**Text segment:**
Synchronously check all `transactions` to have non-zero length
As part of newPayload block hash verification, the transactionsRoot is computed by the EL. Because Merkle-Patricia Tries cannot contain [] entries, MPT implementations typically treat setting a key to [] as deleting the entry for the key. This means that if a CL receives a block with transactions containing one or more zero-length transactions, that such transactions will effectively be skipped when computing the transactionsRoot. Note that transactions are opaque to the CL and zero-length transactions are not filtered out before newPayload.
# https://eips.ethereum.org/EIPS/eip-2718
def compute_trie_root_from_indexed_data(data):
"""
Computes the root hash of `patriciaTrie(rlp(Index) => Data)` for a data array.
"""
t = HexaryTrie(db={})
for i, obj in enumerate(data):
k = encode(i, big_endian_int)
t.set(k, obj) # Implicitly skipped if `obj == b''` (invalid RLP)
return t.root_hash
In any case, the blockHash validation may still succeed, resulting in a potential SYNCING/ACCEPTED result to newPayload by spec.
Note, however, that there is an effective hash collision if a payload is modified by appending one or more zero-length transactions to the end of transactions list: In the trivial case, a block with zero transactions has the same transactionsRoot (and blockHash) as one of a block with one [] transaction (as that one is skipped).
This means that the same blockHash can refer to a valid block (without extra [] transactions added), but also can refer to an invalid block. Because forkchoiceUpdated refers to blocks by blockHash, outcome may be nondeterministic and implementation dependent. If forkchoiceUpdated deems the blockHash to refer to a VALID object (obtained from a src that does not have the extra [] transactions, e.g., devp2p), then this could result in honest attestations to a CL beacon block with invalid [] transactions in its ExecutionPayload, risking finalizing it.
The problem can be avoided by returning INVALID in newPayload if there are any zero-length transactions entries, preventing optimistic import of such blocks by the CL.

**Records supplied:**
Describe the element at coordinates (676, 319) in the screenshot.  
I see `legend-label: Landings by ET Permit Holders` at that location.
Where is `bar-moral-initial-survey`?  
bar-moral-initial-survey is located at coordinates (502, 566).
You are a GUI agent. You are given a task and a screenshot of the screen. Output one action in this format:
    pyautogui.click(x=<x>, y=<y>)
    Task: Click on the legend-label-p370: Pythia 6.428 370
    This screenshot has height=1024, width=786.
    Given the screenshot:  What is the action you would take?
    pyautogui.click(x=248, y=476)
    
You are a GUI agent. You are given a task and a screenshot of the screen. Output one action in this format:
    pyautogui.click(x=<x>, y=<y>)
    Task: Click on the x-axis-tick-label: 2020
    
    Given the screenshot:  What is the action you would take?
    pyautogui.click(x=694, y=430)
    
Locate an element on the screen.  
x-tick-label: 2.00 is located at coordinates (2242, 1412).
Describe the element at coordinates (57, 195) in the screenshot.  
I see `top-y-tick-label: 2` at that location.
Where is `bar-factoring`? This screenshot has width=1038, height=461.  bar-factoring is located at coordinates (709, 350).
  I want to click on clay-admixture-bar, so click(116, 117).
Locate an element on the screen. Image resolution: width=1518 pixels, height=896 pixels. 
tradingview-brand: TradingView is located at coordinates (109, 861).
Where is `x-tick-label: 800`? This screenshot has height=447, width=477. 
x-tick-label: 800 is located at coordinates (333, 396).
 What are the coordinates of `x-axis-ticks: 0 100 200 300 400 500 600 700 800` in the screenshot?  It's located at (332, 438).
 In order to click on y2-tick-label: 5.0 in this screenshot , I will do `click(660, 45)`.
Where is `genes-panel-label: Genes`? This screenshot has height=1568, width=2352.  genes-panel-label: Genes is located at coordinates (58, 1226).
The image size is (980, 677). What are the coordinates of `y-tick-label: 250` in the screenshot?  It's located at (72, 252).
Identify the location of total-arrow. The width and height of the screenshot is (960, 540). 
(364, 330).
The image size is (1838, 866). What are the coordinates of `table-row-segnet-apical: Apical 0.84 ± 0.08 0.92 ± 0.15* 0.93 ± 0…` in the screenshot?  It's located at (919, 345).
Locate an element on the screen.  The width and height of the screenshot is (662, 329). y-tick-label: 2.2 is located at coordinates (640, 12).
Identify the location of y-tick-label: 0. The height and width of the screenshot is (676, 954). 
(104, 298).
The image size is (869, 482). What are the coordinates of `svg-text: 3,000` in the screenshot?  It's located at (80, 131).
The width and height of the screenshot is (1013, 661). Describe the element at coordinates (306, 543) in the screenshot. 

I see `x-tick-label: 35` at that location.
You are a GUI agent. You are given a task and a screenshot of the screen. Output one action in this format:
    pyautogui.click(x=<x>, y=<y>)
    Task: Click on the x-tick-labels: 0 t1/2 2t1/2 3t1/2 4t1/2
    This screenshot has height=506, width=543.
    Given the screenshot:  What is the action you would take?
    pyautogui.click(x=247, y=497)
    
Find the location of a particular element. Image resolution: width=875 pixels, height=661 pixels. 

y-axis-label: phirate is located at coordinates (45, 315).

**Tasks to carry out:**
1. Set down, word for word, the part of the text above on zero-length transactions that opens with the words containing "for i, obj in" and closes with "newPayload by spec.".
2. Resume the text on zero-length transactions and the transactionsRoot, picking up after its last sentence.

**Answers to the exercise:**
1.
for i, obj in enumerate(data):
k = encode(i, big_endian_int)
t.set(k, obj) # Implicitly skipped if `obj == b''` (invalid RLP)
return t.root_hash
In any case, the blockHash validation may still succeed, resulting in a potential SYNCING/ACCEPTED result to newPayload by spec.

2.
Since verify_and_notify_new_payload is an EL function rather than the CL, I don't think what is specified in the consensus-specs has to be exactly the same as what is done in the EL. I think we have this function here only to roughly show what is verified.
If this check is not relevant to the CL, I don't think we should include it in the spec since it will distract CL researchers. Do you think this check is relevant to the CL?
I feel that this issue is related to MPT and it's very opaque to the CL and the CL researchers have to dig deeply why we need this check which I think they don't need to. What do you think?
verify_and_notify_new_payload represents all necessary checks that must be done at the bare minimum, even when the EL has not synced any state. The empty transaction check is one of them.
Note that certain CL implementations support syncing without a connected EL for maintenance use cases, and if engine_newPayload is skipped, then the CL itself has to perform these checks. It is very useful for such implementation to have an exhaustive list of checks that must be done, i.e., to have verify_and_notify_new_payload.
I've decided to push this to a later release. We need more folks to review this.
Had a meeting with @hwwhww and we agreed to merge this one & include it in the upcoming release.